Entries taken from a collection
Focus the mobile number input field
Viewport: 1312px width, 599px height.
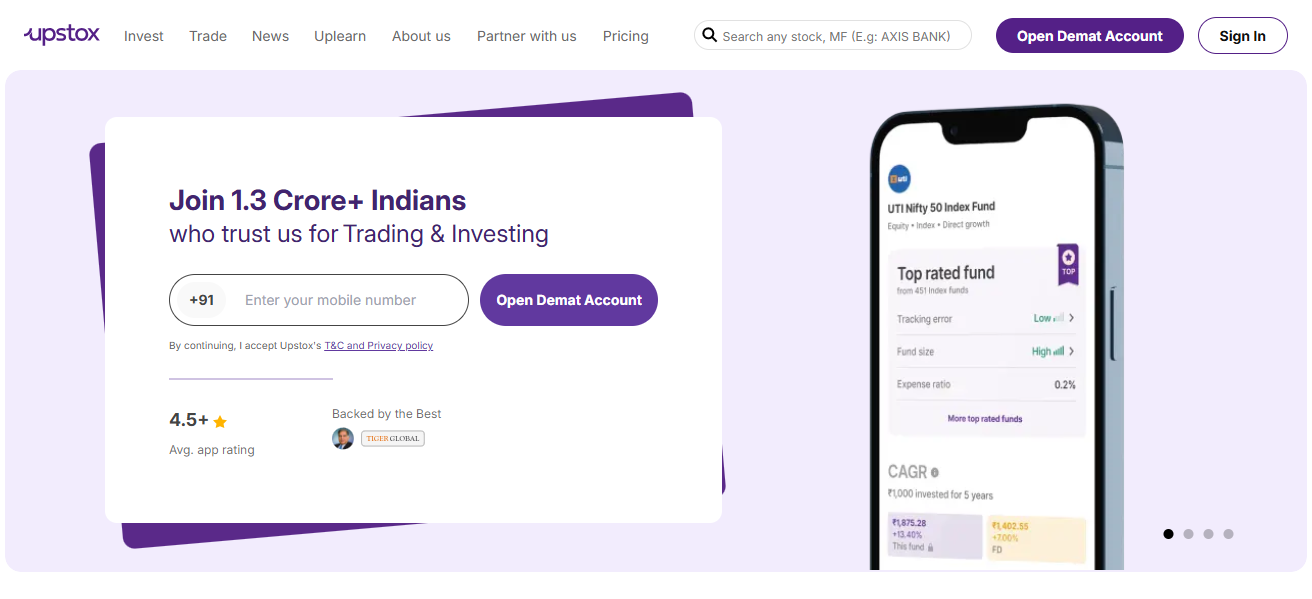(x=345, y=300)
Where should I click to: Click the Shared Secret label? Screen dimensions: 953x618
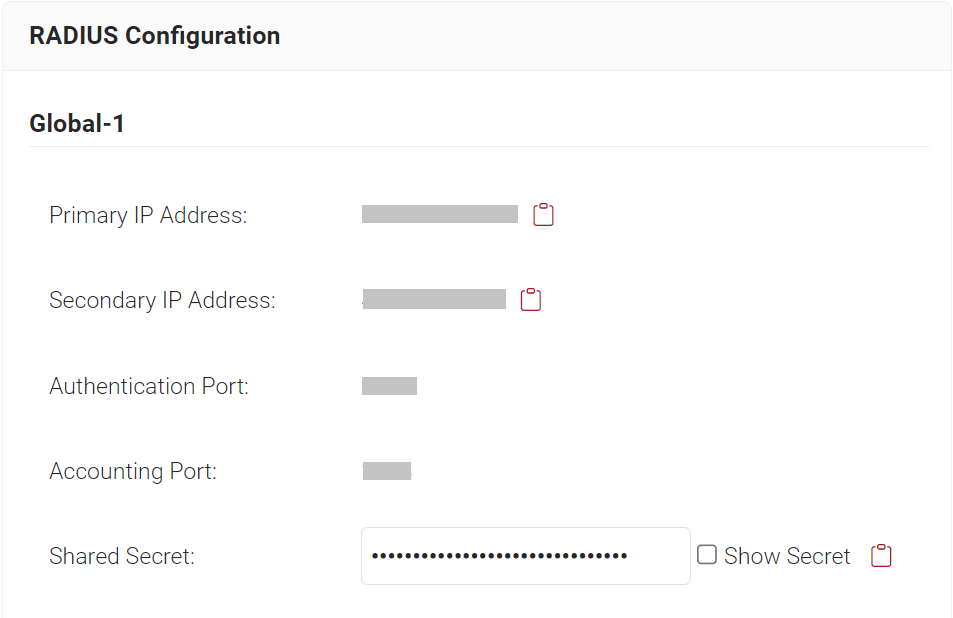pos(122,556)
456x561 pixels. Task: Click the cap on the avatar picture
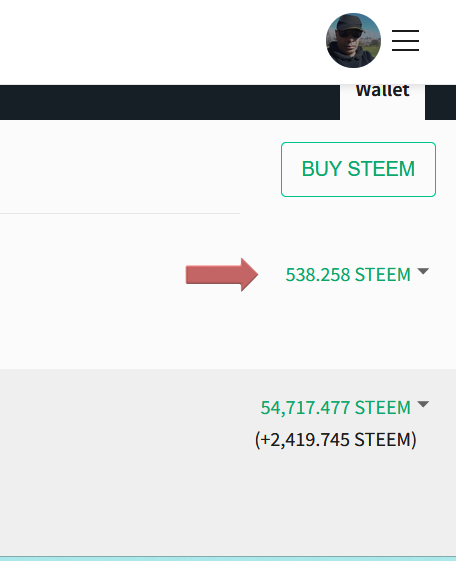(x=350, y=23)

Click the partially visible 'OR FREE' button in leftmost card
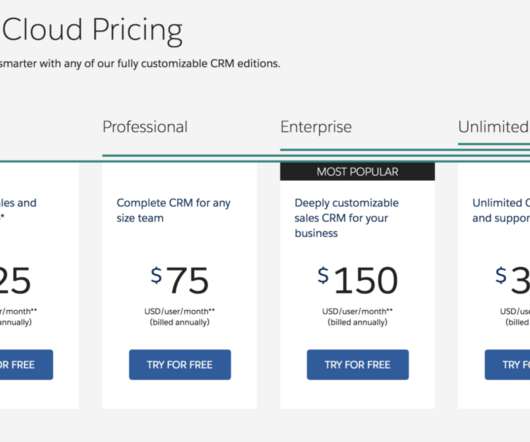pyautogui.click(x=26, y=365)
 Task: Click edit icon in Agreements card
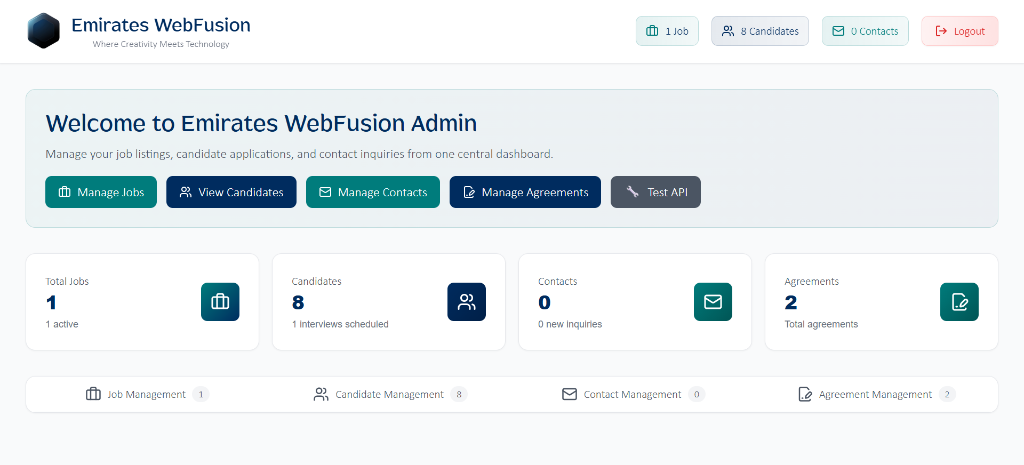click(x=959, y=302)
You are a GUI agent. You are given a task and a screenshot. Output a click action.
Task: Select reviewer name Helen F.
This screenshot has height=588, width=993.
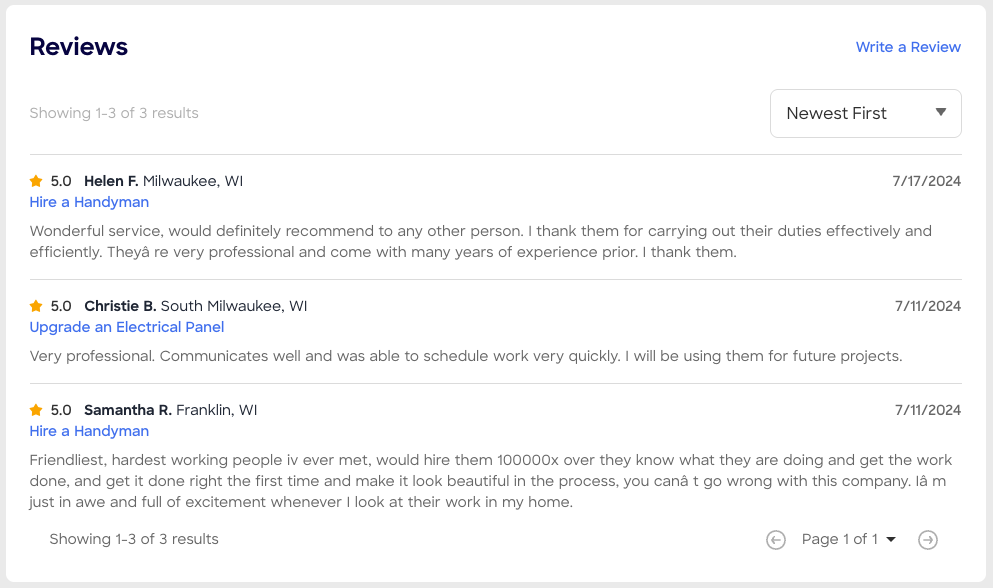click(111, 181)
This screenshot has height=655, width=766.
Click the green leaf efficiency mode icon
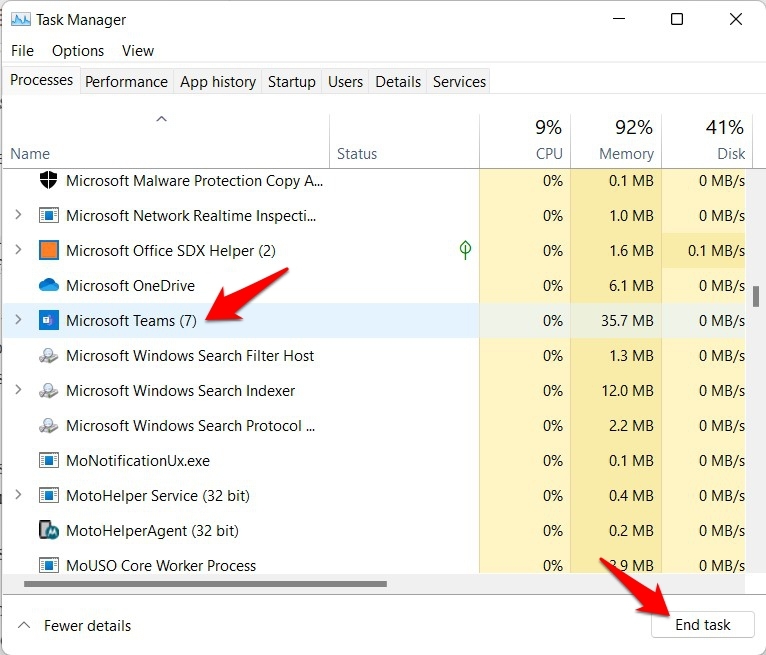click(465, 250)
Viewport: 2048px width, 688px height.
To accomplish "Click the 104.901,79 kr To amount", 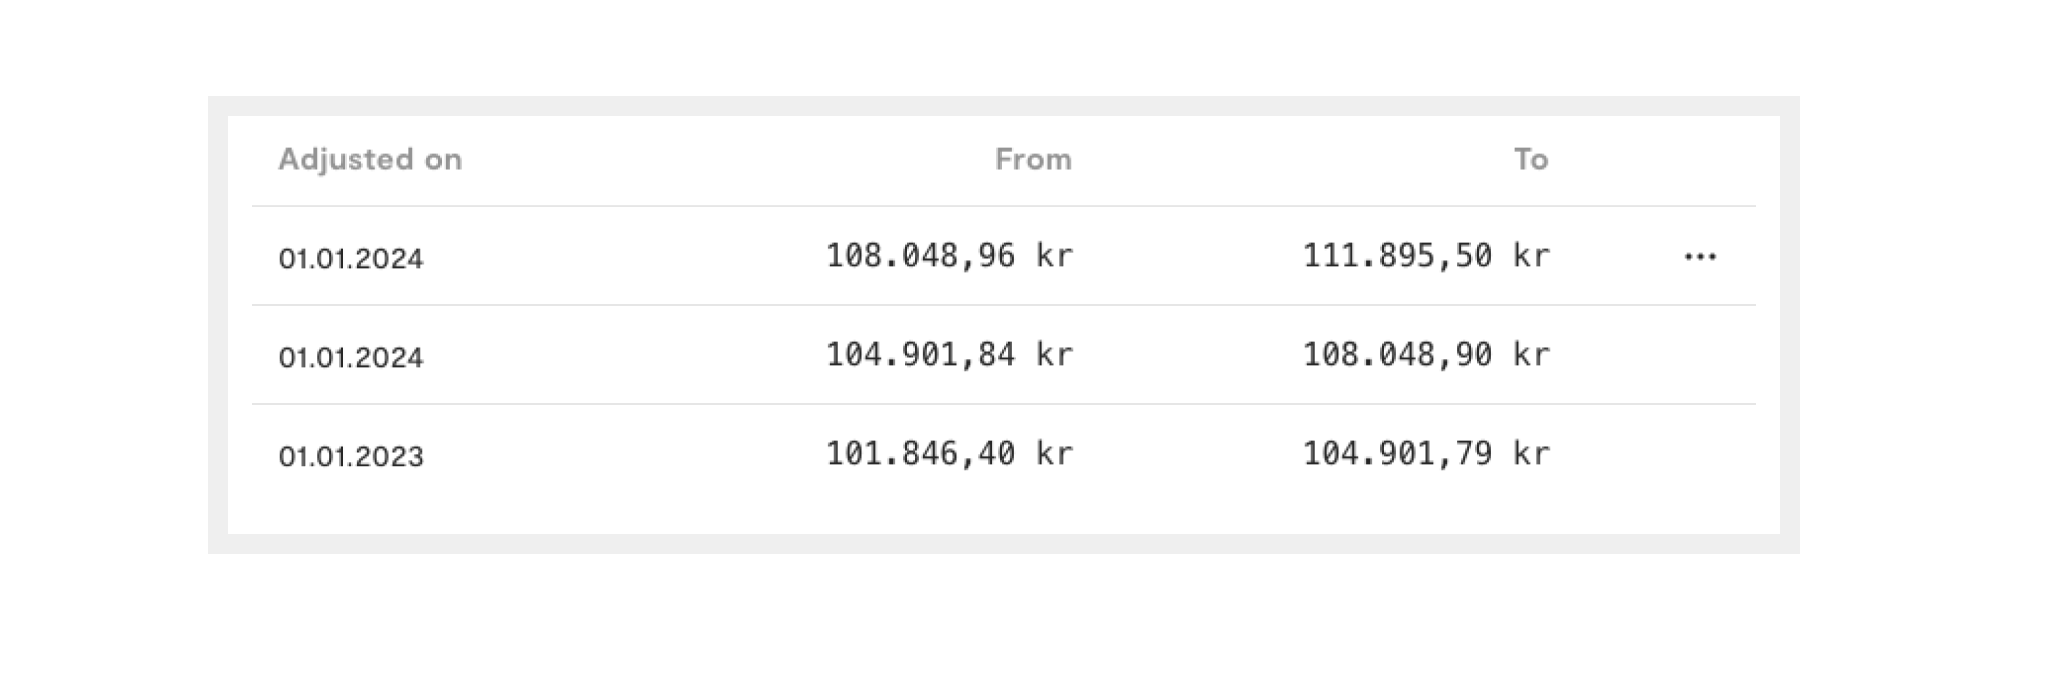I will point(1426,454).
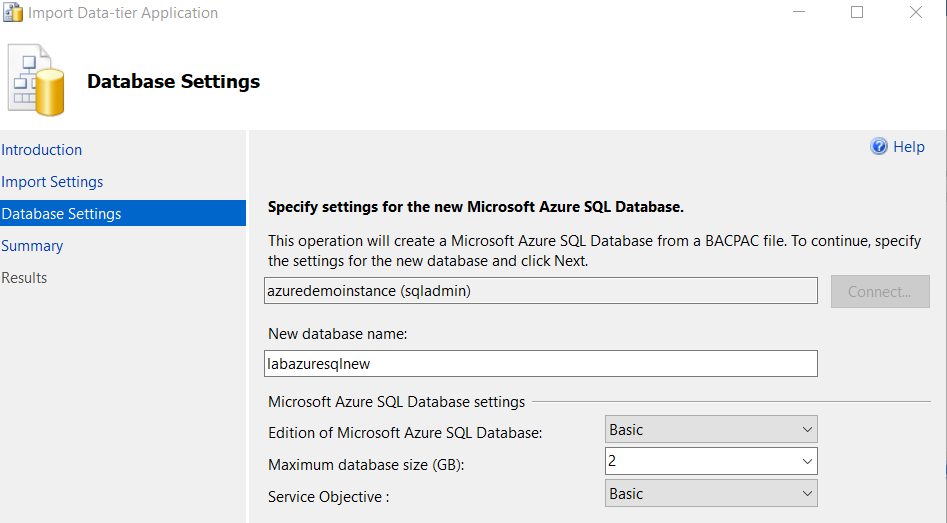Click the blue Help question mark icon
The width and height of the screenshot is (947, 523).
[879, 147]
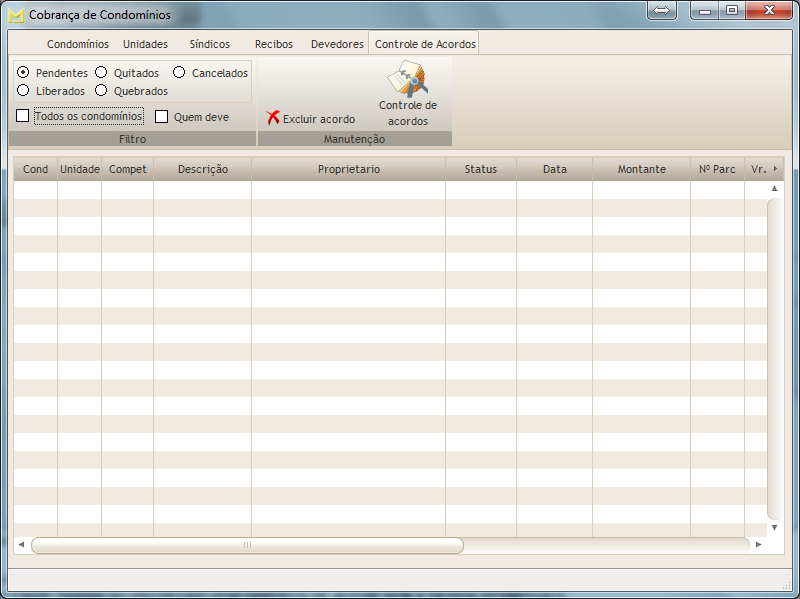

[WORK INSTRUCTION] Using the data above, copy exactly the lines from the one containing "This screenshot has height=588, width=993." to the one containing "Viewport: 2048px width, 688px height.", inclusive. Exclude the pictures.

[OUTPUT FOR THIS TASK]
This screenshot has height=588, width=993.
click(111, 181)
This screenshot has height=655, width=766.
Click the green leaf efficiency mode icon
click(465, 250)
Viewport: 2048px width, 688px height.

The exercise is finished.